[RECORDS FOR THIS TASK — start]

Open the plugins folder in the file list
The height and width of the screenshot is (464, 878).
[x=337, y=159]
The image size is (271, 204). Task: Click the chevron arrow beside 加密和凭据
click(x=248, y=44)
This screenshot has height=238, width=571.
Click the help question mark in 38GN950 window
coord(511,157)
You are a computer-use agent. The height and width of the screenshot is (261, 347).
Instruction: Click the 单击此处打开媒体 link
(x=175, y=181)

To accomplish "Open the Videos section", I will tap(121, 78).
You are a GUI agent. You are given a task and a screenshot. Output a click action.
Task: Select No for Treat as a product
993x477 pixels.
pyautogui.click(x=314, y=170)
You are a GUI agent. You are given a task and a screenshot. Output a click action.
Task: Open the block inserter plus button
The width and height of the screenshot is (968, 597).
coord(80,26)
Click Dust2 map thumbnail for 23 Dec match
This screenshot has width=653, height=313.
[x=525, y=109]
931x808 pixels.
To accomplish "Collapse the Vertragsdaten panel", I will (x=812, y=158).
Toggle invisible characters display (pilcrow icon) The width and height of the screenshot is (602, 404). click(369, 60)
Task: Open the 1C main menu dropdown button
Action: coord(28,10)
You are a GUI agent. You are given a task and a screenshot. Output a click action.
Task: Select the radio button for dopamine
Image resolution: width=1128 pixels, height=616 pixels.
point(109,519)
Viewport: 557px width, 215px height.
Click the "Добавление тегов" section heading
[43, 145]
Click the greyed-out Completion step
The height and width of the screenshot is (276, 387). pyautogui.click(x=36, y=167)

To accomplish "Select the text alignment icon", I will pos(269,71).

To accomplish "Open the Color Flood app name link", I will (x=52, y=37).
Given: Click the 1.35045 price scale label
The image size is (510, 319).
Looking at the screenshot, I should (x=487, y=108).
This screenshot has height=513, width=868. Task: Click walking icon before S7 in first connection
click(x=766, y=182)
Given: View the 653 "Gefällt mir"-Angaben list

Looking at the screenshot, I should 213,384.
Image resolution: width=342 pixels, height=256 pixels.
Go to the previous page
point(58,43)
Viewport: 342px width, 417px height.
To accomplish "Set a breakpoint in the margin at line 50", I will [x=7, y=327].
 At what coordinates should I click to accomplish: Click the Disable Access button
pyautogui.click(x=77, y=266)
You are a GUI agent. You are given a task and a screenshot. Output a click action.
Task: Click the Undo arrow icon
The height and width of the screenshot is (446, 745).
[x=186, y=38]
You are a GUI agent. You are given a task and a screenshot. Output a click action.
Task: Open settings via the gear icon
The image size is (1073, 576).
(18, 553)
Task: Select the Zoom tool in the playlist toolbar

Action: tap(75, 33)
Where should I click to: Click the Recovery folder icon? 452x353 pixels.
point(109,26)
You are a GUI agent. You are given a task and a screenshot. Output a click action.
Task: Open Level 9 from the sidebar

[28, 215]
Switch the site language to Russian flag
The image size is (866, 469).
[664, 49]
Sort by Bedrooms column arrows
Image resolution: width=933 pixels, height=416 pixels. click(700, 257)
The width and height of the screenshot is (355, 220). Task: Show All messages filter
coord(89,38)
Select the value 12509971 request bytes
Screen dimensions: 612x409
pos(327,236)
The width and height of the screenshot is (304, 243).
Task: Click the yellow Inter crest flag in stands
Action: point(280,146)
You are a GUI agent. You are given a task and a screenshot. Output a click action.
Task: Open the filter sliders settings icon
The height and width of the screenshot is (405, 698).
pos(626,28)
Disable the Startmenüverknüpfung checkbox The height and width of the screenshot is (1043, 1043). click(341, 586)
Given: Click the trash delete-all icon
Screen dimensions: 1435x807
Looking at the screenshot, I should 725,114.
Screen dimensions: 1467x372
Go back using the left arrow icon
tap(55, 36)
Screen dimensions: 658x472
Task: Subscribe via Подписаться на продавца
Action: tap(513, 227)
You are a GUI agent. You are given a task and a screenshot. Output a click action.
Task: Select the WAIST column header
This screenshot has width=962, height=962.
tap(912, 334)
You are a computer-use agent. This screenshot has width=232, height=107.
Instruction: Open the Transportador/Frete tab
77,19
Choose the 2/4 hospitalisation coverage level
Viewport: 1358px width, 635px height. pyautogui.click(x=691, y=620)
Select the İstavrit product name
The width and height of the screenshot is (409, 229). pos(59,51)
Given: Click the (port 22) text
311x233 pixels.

[RECORDS FOR THIS TASK — finish]

PROBLEM →
Please state how many lines in the preceding material contain the word "will", with no other output.

REPLY TO THE EXERCISE →
5